While Brian Kernighan *69 has spent much of his life immersed in the field of computer science, he remains resolutely tight-lipped on the Internet. Kernighan, a Princeton professor of computer science, has resisted the tide of social networks such as Facebook, Twitter, and LinkedIn, and even avoids using Gmail because of privacy concerns.

“Facebook’s model is defined on knowing everything they can possibly know about you and selling it,” he said. “There’s a downside in that you’re giving away information on yourself … maybe you don’t have any idea about the real amount of information you’re giving away that can be aggregated into a remarkably detailed picture of you.”

Kernighan writes about Internet privacy in his 2011 publication D is for Digital, a book based on his course COS 109: Computers in Our World. In both the book and the course, which caters to non-majors, Kernighan aims to explain computing technology as well as the political, social, and legal issues that have accompanied new technology to a general audience. He noted that many don’t realize just how pervasive computing devices are today.

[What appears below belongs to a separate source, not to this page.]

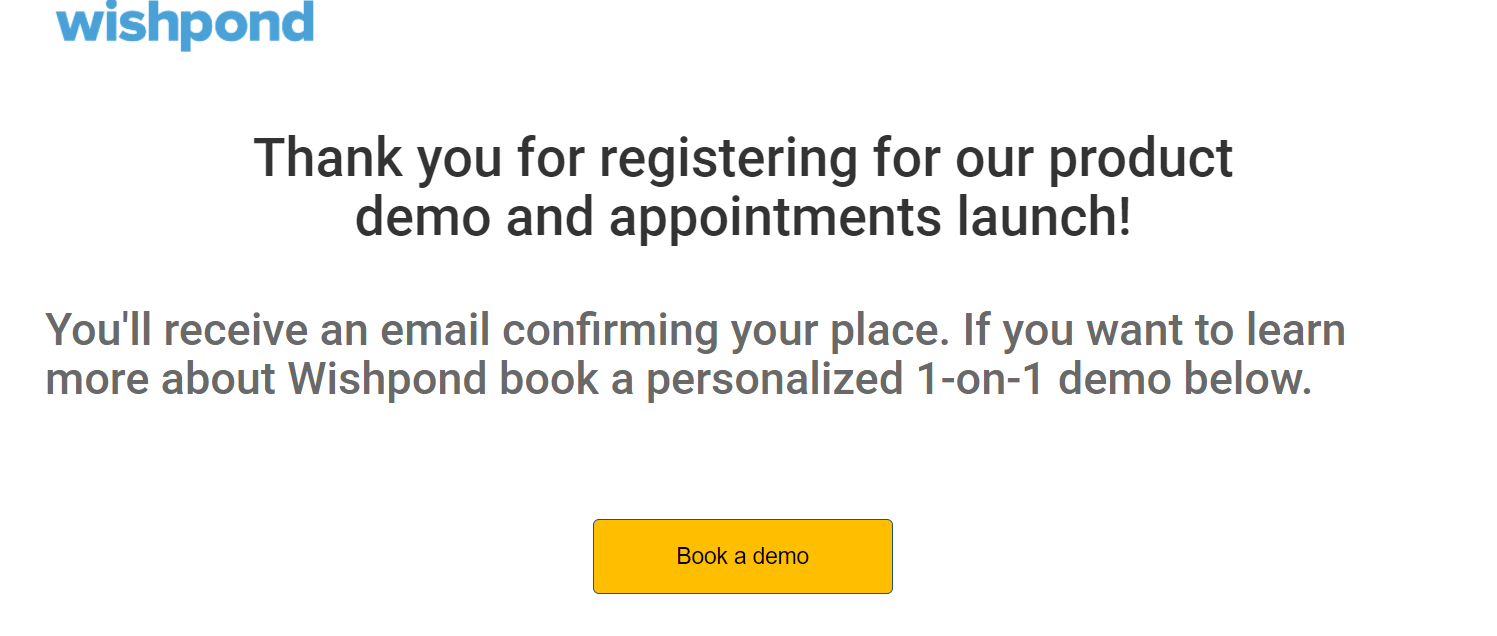Click the word 'launch!' in the heading
Viewport: 1497px width, 636px height.
[1044, 218]
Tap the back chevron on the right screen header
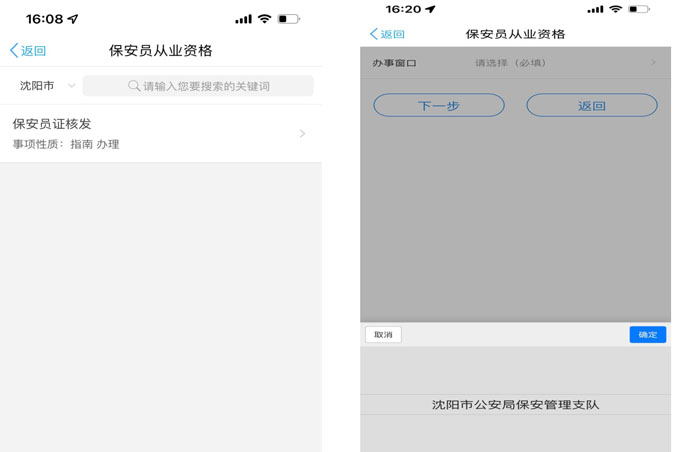 pyautogui.click(x=374, y=34)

“There’s the obvious stuff – phones, computers – but people don’t realize how much else there is floating around in all kinds of different things,” he said. “Envisaging that when I came here as a graduate student was inconceivable.”

Kernighan focused on graph partitioning for his research as an electrical engineering graduate student. His accomplishments since are legendary; he is perhaps best known for contributing to the early development of Unix and co-authoring the first book on the C programming language with Dennis Ritchie in 1988. He also helped write the AWK and AMPL programming languages. Among Princeton students, Kernighan is recognized for guest columns in The Daily Princetonian that cover topics ranging from the beauty of spring to what makes smart phones smart.

But coming up with topics for these columns is hard, he said. “I think what I often do is something happens, some trivial incident in my life, and I see it and think of a title that’s a catchphrase or something like that and flesh it out.”